Chapman comments that -
With the passage of the government's bill on plain packaging now assured by the support of the opposition, the Greens and all but one of the independents, an ever-desperate tobacco industry is now concentrating on the legal apocalypse that they say will descend on Australia through the courts.After noting that "Few of those megaphoning this legal Armageddon appear to have even read the draft Bill itself", Chapman critiques the much publicised claim that the restrictions will involve $3bn compensation by the national government to the poor cigarette companies.
These arguments are all a paper-thin house of cards, starting with the central problem that plain packaging will not extinguish brand identities. All brands will still carry brand names allowing smokers to clearly exercise their freedom of choice to select between the much-vaunted but mostly non-existent differences in brands. This is critical, because in the highly unlikely event of a ruling by the High Court in favour of the industry, all calculations of compensation will need to take account that branding differences have only been diminished, not extinguished.
Given that some 30-40 nations now have appropriated massive sections of packs with graphic warnings and that not a cent has been claimed or awarded in brand damage anywhere in the world for this egregious assault on brand identity, the prospects of any claim for huge compensation even in the unlikely event of a favourable ruling are vanishingly small. The companies would need to demonstrate with precision that sales losses arose from losing colours, logos and different pack shapes, not brand names.

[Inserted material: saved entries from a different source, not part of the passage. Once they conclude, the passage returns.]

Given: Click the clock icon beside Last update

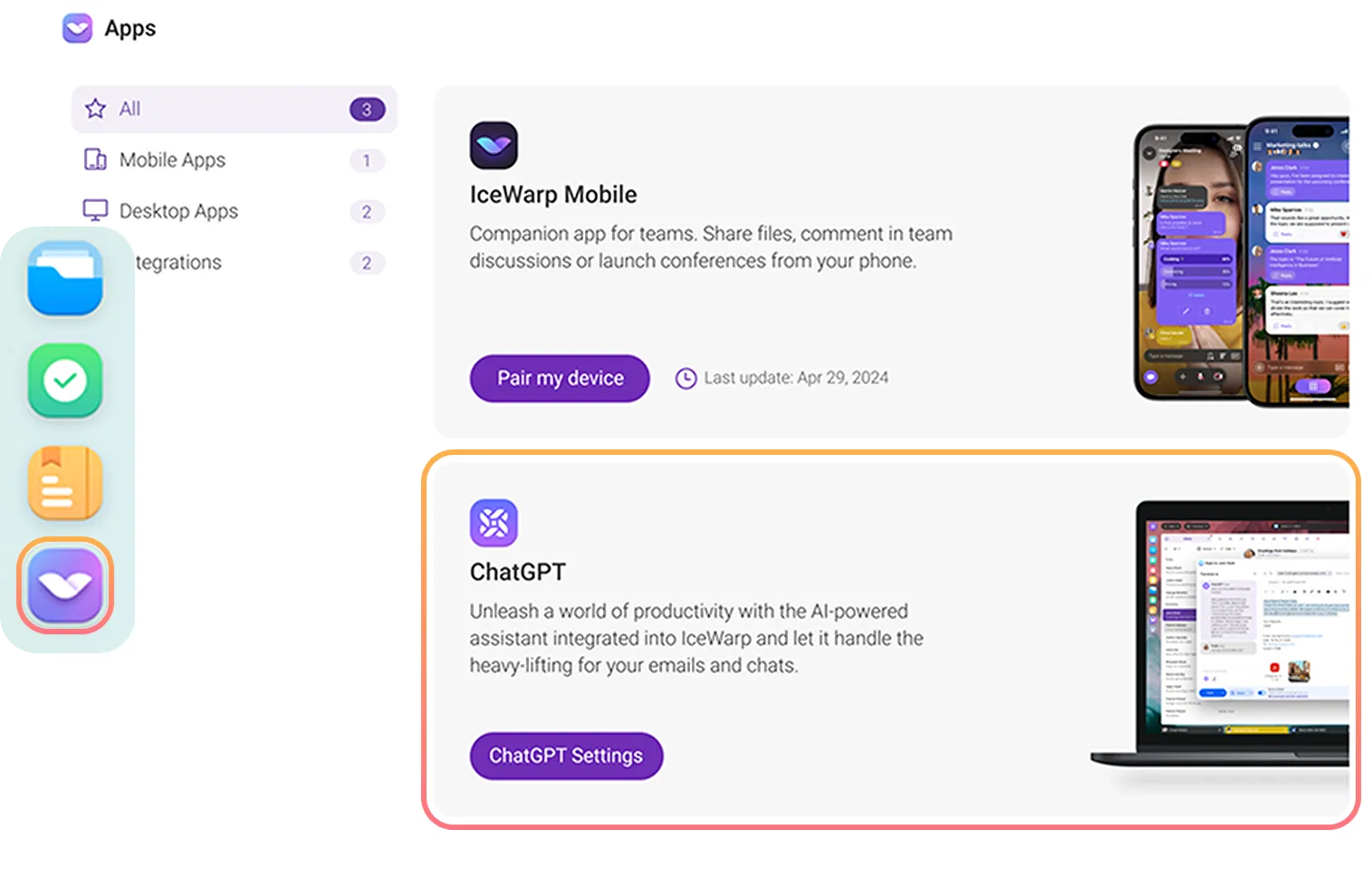Looking at the screenshot, I should point(686,378).
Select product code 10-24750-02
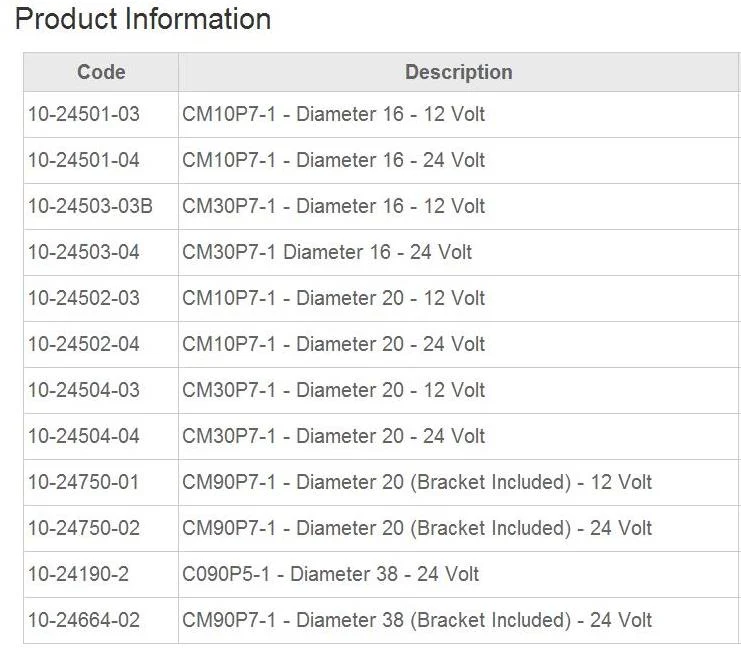Viewport: 741px width, 648px height. (84, 528)
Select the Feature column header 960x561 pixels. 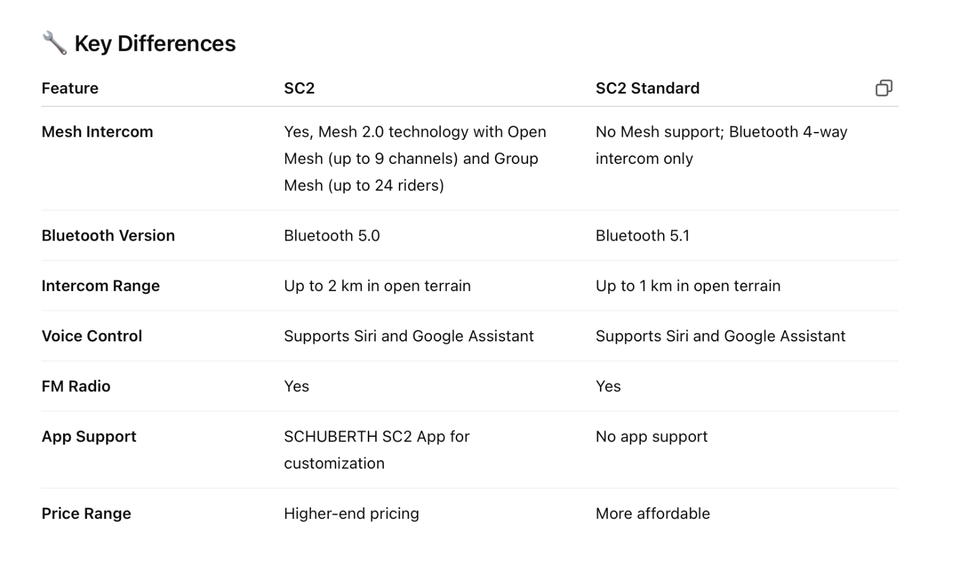coord(70,88)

Given that consumption is falling every year, this task would be like unraveling gossamer while wearing boxing gloves.
In discussing the submission to Senator Fielding's inquiry into plain packaging by Tim Wilson of the IPA (the advocacy body that is a bastion of free enterprise and coy recipient of money from the cancer sticks industry) Chapman comments that -
At page four in his executive summary he says plain packs would lead to a court order to award the tobacco industry between $378 million and $3027 million per year. Table 2 (page 13) in his submission shows two lines of numbers for the total value of tobacco sales in Australia in 2006: one for the value including excise tax (which goes to the government) and one for the sales value ex-tax (in other words the returns to manufacturers and retailers combined). By taking the trouble to differentiate the two, Wilson must know that no court would order the return of the tobacco tax component to the companies: it’s the ex-tax value that fuels such a pipe-dream.It's good to see academia talking truth to power.
Wilson then calculates the ex-tax value on two assumptions: a 10% and a 30% fall in sales each year that might follow the introduction of plain packs. He calculates these two figures at $378 million and $1.135 billion. So where does the $3 billion factoid come from? Are you ready for this? The tax-included sales value of a 30% fall is $3.027 billion.

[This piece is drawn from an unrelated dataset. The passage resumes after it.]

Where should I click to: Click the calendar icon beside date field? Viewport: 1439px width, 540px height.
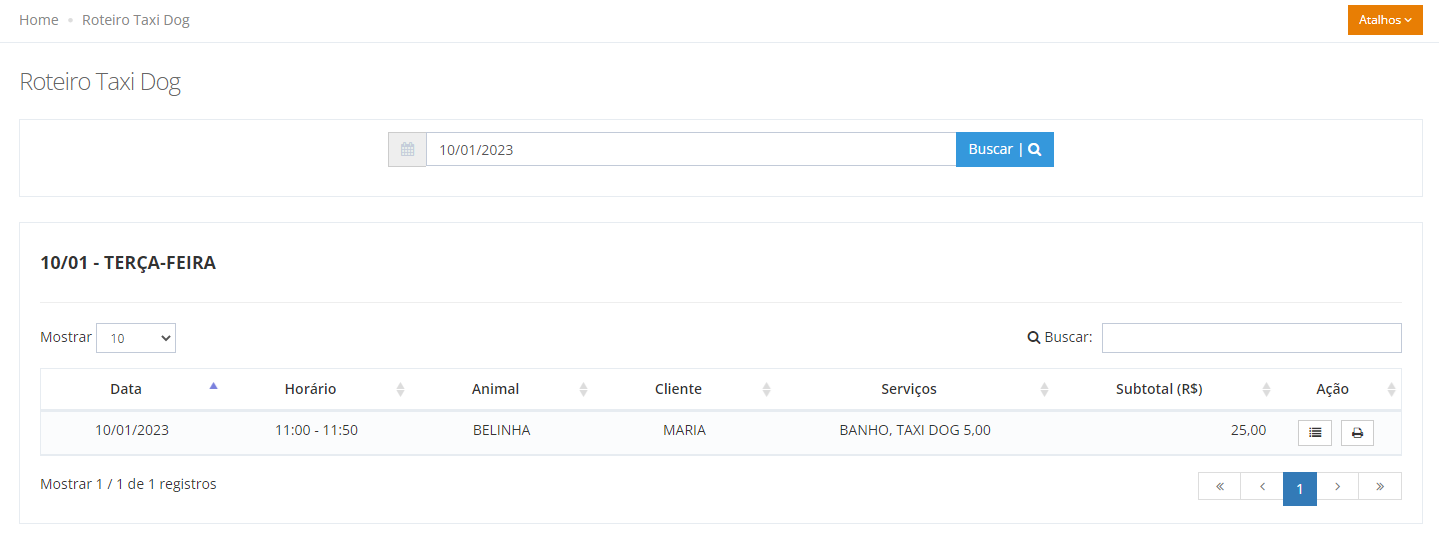407,150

So how reasonable are Wilson’s assumptions that plain packs will cause a fall of a minimum 10% through to 30% a year? Between 1999 and 2003 the average annual fall in total dutied cigarettes was just 2.6%. The most sales have ever fallen in one year was just shy of 10% in 1999 after the combined impact of a change in the way cigarettes were taxed (from weight to per stick) and a big boost to the national quit campaign by health minister Michael Wooldridge.
Most analysts of the likely impact of plain packaging believe that its main impact will be on children over the next generations. Just as no Australian aged under 19 today has ever seen a local tobacco ad or tobacco sponsored sporting event, no child growing up after 2010 will ever see carcinogenic tobacco products packaged in carefully market researched attractive boxes. Smoking rates by kids today are the lowest ever recorded. Plain packs are expected to continue that downward momentum, starving the industry of new generations of new smokers as older smokers quit and die early. Plain packs will probably not influence long-term, older smokers much.
Wilson’s $3 billion number is thus based on a projected decline, which is so far off the planet of declines ever recorded, that it is dreamland stuff. Worse, it appears to be a willful selection of the tax-included biggest number he could sight in his own table. To the delight of the industry, it has now become a virulent factoid with Google showing more than 7000 hits for “plain packs cigarettes” and “$3 billion”.